This repository is the official implementation of Riemannian Metric Learning via Optimal Transport by Chris Scarvelis and Justin Solomon. This work appeared as a poster at ICLR 2023.

Requirements

To install requirements:

pip install -r requirements.txt

The training data for the metric learning experiments and bird migration experiments are in the data folder. No additional steps need to be taken to pre-process this data.

The training data for the scRNA experiments is hosted on Google Drive at https://drive.google.com/file/d/1VC9i5gvZAxCE-RkydXHdanXohY6OGO5P/view?usp=sharing. The first cell in scrna_experiments.ipynb uses gdown to download this dataset to the correct folder.

Training and Evaluation

To repeat the metric learning experiments in Section 5.1 of the paper, run the cells in metric_recovery_experiments.ipynb in their given order.

To repeat the scRNA experiments in Section 5.2 of the paper, run the cells in scrna_experiments.ipynb in their given order.

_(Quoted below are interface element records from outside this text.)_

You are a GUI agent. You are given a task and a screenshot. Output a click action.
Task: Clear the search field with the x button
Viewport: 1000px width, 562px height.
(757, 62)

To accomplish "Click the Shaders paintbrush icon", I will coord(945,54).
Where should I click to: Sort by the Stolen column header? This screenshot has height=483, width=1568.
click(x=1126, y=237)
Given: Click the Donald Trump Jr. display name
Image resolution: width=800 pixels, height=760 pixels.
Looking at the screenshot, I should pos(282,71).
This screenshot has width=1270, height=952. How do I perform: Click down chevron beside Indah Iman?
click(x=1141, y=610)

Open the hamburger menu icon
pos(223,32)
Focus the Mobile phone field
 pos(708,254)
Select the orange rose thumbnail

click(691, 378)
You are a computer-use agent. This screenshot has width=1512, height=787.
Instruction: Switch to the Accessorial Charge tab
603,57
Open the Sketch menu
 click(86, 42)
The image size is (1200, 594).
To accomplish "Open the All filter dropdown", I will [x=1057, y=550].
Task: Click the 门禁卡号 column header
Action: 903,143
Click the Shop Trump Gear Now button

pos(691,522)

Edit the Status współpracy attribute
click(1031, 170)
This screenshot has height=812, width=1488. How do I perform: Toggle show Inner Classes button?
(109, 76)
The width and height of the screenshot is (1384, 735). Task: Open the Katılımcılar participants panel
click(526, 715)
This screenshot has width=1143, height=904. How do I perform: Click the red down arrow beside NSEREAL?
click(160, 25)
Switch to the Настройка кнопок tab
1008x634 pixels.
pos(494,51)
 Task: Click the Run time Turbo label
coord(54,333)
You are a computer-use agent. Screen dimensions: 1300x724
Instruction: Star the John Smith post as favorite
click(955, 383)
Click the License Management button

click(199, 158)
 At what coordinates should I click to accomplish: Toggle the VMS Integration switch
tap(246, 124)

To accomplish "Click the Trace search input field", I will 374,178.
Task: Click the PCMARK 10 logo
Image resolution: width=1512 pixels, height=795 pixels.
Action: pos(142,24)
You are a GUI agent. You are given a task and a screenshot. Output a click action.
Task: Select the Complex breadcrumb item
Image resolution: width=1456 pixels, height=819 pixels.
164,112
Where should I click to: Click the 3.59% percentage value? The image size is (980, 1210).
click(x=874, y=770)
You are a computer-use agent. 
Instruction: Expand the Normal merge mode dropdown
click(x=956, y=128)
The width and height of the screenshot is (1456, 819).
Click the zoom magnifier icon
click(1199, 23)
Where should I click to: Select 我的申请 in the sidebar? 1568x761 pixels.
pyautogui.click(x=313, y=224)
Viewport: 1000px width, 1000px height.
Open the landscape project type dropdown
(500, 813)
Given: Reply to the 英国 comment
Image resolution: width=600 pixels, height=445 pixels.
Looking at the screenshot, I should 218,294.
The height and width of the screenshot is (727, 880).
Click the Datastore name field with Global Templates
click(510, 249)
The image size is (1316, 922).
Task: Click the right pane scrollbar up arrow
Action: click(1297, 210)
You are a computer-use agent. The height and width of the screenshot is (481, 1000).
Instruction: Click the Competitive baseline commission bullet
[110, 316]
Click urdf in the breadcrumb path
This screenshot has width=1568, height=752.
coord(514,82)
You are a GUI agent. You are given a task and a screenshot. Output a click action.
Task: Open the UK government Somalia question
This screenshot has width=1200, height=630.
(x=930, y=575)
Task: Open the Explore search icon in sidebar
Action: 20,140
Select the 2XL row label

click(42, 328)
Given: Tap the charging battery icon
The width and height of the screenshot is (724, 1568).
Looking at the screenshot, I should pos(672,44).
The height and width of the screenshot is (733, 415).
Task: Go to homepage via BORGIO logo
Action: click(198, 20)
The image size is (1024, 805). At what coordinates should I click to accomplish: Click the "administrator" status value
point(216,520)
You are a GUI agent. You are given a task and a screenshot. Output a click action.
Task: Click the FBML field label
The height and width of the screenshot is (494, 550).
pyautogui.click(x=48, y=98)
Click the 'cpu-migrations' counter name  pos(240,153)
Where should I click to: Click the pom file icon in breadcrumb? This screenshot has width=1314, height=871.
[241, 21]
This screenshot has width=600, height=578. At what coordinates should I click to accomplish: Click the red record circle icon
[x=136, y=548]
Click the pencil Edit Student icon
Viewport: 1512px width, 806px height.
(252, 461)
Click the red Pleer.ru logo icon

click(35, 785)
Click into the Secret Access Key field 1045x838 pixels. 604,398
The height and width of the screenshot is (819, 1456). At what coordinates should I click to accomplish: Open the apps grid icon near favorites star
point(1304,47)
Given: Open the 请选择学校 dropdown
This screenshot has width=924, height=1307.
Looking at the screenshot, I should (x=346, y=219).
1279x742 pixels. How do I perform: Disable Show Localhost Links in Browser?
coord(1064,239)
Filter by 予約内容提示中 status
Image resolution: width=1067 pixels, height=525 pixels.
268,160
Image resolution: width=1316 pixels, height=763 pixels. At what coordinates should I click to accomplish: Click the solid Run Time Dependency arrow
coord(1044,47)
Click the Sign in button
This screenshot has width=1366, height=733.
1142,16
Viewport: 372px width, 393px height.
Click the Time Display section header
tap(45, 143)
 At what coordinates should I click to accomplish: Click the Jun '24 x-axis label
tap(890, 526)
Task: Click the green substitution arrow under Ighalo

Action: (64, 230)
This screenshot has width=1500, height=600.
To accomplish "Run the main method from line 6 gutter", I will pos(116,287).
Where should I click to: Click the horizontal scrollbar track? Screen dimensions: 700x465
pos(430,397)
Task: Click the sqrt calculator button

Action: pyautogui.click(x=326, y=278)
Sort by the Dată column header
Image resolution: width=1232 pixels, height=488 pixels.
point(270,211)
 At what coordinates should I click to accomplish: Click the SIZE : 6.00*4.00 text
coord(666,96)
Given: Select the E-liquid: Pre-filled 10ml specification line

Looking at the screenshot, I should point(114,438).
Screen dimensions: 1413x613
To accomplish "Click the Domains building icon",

To repeat the bird migration experiments in Section 5.3 of the paper, run the cells in snow_goose_experiments.ipynb in their given order.

Pre-trained Models

Pre-trained models are included in the trained_models folder. In particular, the parameters of the metric tensor used for the scRNA experiments in Section 5.2 are stored in trained_models/scrna_pretrained_params.pt. We have also included pre-trained velocity fields for scRNA trajectory inference (learned with and without the metric tensor) in trained_models/scrna_vel_fields.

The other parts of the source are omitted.